Após anos como queridinho do universo saudável e das redes sociais, o matcha enfrenta um momento de escassez global devido à demanda crescente
No Brasil, a procura pelo produto cresce em ritmo ainda mais acelerado do que no restante do mundo, abrindo espaço para uma nova estrela no mercado de bebidas: o hojicha. Primo próximo do matcha, o hojicha também é feito a partir das folhas do chá-verde (Camellia sinensis), mas passa por um processo de torra que transforma não apenas a cor, mas também o sabor da bebida. O resultado são notas terrosas, com nuances de noz e caramelo, menos amargas e mais suaves ao paladar.
Assim como o matcha, ele pode ser consumido puro ou em versões latte, misturado ao leite – quente ou gelado – o que vem conquistando cafeterias e marcas de bebidas especiais ao redor do mundo. Além do sabor mais adocicado e aromático, o hojicha possui um teor de cafeína mais baixo, o que o torna uma opção interessante para quem busca reduzir o consumo da substância.

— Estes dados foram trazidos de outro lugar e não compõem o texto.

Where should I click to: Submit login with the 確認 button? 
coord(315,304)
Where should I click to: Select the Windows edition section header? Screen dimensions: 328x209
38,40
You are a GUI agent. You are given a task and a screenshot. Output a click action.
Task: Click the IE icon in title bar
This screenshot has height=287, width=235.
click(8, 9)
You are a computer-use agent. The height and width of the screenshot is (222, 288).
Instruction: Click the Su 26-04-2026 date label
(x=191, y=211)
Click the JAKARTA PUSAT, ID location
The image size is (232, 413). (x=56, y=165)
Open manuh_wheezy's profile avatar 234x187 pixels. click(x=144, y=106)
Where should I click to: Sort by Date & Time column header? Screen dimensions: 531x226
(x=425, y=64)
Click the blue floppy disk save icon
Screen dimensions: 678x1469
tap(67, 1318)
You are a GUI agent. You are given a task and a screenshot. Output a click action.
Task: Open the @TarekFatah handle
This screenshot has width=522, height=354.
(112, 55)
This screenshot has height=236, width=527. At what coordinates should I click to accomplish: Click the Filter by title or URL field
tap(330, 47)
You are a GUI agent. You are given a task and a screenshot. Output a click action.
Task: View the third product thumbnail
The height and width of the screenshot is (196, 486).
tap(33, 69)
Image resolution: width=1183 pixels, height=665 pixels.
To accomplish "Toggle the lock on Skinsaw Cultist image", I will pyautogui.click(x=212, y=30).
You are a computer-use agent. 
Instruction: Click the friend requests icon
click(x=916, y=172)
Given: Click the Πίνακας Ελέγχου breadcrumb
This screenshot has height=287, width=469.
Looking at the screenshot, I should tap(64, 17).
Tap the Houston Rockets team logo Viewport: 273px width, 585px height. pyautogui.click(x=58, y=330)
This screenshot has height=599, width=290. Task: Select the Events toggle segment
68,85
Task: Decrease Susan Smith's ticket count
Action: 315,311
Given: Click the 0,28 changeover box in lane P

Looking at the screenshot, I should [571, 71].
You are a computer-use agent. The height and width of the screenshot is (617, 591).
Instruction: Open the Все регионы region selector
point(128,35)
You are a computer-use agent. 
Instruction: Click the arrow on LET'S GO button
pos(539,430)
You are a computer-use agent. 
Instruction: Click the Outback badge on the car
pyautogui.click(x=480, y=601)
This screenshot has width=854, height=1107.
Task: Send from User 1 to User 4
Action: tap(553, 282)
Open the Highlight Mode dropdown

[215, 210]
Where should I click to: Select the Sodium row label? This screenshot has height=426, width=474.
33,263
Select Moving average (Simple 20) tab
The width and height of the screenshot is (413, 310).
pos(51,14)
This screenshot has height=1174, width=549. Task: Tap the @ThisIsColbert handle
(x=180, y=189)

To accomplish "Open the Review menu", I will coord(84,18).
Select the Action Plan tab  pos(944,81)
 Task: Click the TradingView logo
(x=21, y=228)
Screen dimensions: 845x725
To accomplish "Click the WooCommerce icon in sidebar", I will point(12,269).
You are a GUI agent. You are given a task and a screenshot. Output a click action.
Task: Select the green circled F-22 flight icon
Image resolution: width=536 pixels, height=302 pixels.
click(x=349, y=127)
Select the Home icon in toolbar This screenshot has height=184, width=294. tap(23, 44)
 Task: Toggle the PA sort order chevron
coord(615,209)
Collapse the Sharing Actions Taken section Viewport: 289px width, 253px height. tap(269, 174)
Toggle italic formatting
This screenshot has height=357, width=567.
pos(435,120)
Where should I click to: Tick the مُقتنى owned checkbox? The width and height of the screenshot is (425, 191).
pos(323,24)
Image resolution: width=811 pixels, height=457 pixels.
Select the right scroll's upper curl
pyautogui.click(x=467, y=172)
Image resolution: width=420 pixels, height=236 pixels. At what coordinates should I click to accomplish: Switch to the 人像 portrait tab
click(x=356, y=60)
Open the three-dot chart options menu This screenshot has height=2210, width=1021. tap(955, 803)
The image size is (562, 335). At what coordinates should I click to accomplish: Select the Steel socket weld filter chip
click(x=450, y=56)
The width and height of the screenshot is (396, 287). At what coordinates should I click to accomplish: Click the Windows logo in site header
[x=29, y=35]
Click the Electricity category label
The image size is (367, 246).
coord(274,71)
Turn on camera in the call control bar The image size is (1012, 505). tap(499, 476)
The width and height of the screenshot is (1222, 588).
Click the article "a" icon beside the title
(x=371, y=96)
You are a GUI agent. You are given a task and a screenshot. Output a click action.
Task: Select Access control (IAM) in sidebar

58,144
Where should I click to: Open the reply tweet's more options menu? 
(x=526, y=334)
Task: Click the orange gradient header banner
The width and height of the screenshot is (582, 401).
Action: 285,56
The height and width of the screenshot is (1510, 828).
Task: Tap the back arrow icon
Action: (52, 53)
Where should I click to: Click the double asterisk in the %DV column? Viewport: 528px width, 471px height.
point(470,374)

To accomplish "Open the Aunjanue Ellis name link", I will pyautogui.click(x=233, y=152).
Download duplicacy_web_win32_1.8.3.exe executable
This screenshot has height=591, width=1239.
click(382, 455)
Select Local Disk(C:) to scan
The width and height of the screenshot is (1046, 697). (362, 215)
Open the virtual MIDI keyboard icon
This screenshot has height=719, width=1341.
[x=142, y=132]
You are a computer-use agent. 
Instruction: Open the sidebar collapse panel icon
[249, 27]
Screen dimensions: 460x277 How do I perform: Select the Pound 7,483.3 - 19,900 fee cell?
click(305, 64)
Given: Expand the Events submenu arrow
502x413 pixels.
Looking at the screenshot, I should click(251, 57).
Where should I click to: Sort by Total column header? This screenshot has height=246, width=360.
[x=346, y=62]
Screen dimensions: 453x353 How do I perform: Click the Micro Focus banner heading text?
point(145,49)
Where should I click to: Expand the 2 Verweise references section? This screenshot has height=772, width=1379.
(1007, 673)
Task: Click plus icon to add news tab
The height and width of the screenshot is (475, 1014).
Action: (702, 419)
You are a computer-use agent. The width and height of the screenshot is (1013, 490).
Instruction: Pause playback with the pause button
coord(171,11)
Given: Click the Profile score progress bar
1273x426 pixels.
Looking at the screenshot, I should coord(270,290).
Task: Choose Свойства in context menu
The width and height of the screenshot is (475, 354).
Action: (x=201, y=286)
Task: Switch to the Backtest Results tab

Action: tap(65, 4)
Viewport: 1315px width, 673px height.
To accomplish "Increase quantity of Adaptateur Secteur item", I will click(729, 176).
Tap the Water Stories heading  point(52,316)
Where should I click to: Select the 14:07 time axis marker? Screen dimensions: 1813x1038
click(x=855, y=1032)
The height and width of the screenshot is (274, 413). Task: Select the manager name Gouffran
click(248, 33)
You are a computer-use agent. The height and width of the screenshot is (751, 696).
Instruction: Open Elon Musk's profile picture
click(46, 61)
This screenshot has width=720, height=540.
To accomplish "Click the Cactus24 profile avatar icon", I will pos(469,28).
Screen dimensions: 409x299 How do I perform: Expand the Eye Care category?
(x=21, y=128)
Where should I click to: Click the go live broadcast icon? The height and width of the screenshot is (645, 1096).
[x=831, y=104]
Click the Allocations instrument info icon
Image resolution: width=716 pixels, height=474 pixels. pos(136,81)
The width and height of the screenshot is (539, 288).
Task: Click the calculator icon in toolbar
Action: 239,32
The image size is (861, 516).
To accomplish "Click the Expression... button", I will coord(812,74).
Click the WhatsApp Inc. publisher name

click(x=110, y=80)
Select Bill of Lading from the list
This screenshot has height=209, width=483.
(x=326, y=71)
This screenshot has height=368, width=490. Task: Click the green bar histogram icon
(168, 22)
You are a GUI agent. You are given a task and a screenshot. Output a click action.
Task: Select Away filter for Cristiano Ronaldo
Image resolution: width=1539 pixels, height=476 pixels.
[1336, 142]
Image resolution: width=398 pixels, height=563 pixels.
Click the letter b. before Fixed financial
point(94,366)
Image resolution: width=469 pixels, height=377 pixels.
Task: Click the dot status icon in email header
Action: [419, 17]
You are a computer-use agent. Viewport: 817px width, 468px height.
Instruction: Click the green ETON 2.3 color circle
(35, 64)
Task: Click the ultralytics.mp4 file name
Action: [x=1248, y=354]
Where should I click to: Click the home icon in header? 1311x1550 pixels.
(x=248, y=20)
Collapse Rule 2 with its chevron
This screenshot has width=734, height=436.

No Brasil, o consumo de chás apresenta um cenário promissor. Segundo dados da Euromonitor, entre 2013 e 2020 houve um aumento de 25%, quase o dobro da média mundial de 13%. A busca por bebidas saudáveis, livres de açúcar e com baixo teor calórico é o motor dessa expansão. A expectativa é que o mercado brasileiro de chá cresça 43% entre 2019 e 2023, alcançando um valor estimado de R$ 1,5 bilhão.
Com a popularização de cafeterias artesanais e o interesse por experiências gastronômicas orientais, especialistas acreditam que o hojicha tem potencial para repetir – ou até superar – o fenômeno do matcha nos próximos anos.